What is needed =
Which of the lines below include the word "link"? Pull each one out.

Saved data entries
-.-.-

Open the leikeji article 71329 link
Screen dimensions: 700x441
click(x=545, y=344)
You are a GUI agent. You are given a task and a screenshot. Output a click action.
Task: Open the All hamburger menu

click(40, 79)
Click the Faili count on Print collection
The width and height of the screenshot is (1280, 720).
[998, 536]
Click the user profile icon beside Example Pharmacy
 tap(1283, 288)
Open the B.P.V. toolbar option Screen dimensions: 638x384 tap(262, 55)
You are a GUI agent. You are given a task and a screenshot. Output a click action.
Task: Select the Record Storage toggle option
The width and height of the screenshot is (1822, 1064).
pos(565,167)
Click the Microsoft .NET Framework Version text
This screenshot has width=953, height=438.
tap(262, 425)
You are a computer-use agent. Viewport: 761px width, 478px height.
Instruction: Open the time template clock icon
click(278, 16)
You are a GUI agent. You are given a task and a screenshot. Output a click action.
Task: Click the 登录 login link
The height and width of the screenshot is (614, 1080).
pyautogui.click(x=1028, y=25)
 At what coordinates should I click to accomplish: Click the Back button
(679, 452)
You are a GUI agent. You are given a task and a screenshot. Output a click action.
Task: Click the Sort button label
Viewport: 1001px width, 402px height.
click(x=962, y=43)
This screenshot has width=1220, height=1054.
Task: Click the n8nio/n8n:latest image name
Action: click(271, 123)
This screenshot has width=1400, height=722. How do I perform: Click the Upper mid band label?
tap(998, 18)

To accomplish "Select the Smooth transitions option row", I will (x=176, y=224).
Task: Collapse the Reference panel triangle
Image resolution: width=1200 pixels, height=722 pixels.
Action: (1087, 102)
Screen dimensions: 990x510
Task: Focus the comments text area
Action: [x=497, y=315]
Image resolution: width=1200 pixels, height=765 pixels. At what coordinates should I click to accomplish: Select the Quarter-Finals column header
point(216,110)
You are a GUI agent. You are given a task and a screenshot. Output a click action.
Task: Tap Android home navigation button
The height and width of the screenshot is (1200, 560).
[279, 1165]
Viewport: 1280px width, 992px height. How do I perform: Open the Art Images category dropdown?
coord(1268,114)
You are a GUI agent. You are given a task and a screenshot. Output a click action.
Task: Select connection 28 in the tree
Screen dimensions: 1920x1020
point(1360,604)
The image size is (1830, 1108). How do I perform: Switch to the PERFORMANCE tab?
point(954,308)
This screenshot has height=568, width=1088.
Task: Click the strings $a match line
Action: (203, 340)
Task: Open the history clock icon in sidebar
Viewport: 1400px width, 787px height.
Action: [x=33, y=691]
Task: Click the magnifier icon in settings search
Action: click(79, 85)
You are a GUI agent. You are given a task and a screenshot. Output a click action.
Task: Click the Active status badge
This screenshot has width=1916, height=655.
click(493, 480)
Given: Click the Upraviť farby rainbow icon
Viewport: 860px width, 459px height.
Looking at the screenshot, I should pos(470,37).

-.-.-

Solved exercise =
Open the leikeji article 71329 link
Task: Click the 登录 login link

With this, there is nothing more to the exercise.